Cardinal Polycarp Pengo of Dar-es-Salaam, Tanzania, president of the Symposium of Episcopal Conferences of Africa and Madagascar, SECAM, warned that “anybody trying to go against the will of the majority of the voting of the people can be sure that he is standing against the will and plan of God.”
In a homily at a Mass Nov. 7 in Rumbek, Sudan, Cardinal Pengo said the outcome of the vote depends on the Sudanese people “viewing the referendum program as willed by God and adopting the spirit of love and service for the common good,” according to a report by Father Don Bosco Ochieng, director of the Rumbek Diocese’s Radio Good News.
Cardinal Pengo was in Sudan leading a SECAM delegation and joined members of the Association of Member Episcopal Conferences in Eastern Africa, AMECEA, in a weeklong visit that coincided with a meeting of the Sudan Catholic Bishops’ Conference in Rumbek. He urged the people of Southern Sudan to “seek God’s intervention when they make choices” in the referendum, the report said.
The visit was set to conclude Nov. 12.
The referendum was called for in the Comprehensive Peace Agreement of 2005 that ended Sudan’s decades-long civil war. The referendum will determine if the largely Christian and animist South, with its significant oil deposits, will secede from the predominantly Islamic North. Observers consider the referendum a step that could significantly shape the region’s future.
Opening the bishops’ meeting Nov. 8, Bishop Rudolf Deng Majak of Wau, president of the Sudan bishops’ conference, said church leaders are looking for “ways of sending a collective message to the community preparing for the referendum.”
Marko Col Maciec, a government official from the Lakes state of Southern Sudan, told the bishops that local authorities expected advice from the bishops in preparing for the referendum so that the election might be free and secure, Radio Good News reported.

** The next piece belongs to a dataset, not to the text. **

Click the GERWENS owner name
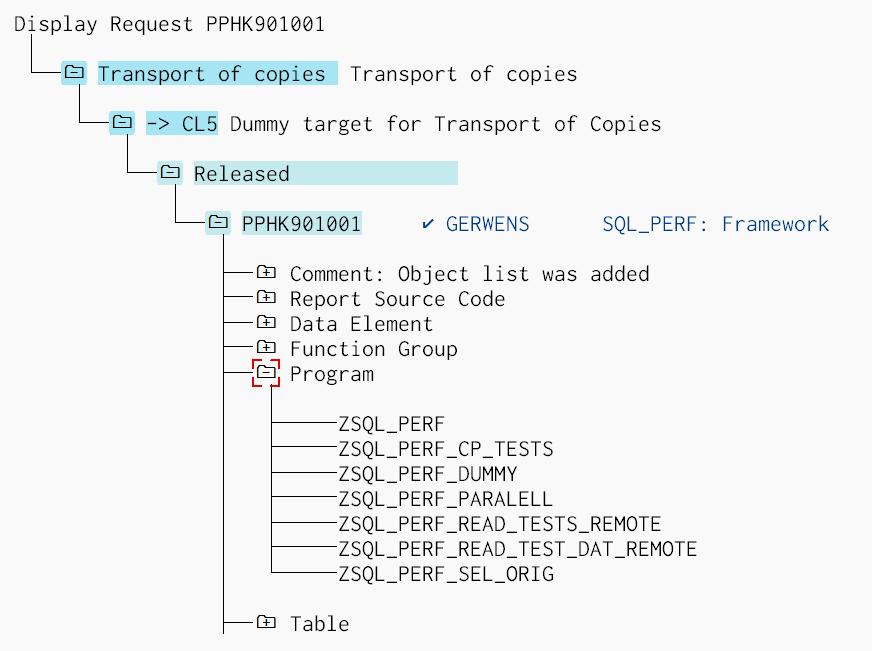 point(487,224)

Cardinal Gabriel Zubeir Wako of Khartoum, Sudan; Archbishop Tarcisius Ziyaye of Blantyre, Malawi, AMECEA chairman; Archbishop John Baptist Odama of Gulu, Uganda; Archbishop Berhaneyesus Souraphiel of Addis Ababa, Ethiopia; and Archbishop Peter J. Kairo of Nyeri, Kenya, were among the prelates joining the Sudanese bishops’ meeting.

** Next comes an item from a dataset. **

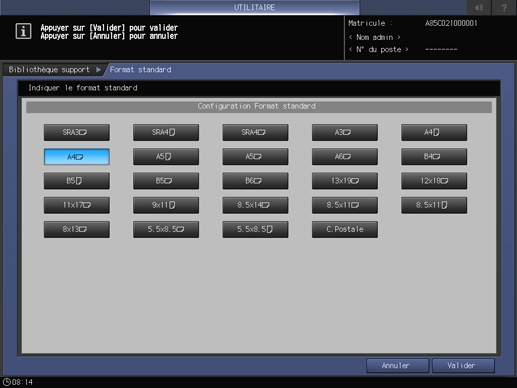This screenshot has height=388, width=517.
Task: Pick the highlighted A4 landscape format
Action: pyautogui.click(x=77, y=157)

In a Nov. 5 press statement release, the two regional bishops’ conferences said the visiting bishops planned to discuss major challenges facing the Sudanese church and identify ways to help Sudan’s bishops to address them. Their concerns were aimed at promoting justice, peace and reconciliation among the people of Sudan in an attempt to reduce conflict and avert violence that may result following the referendum.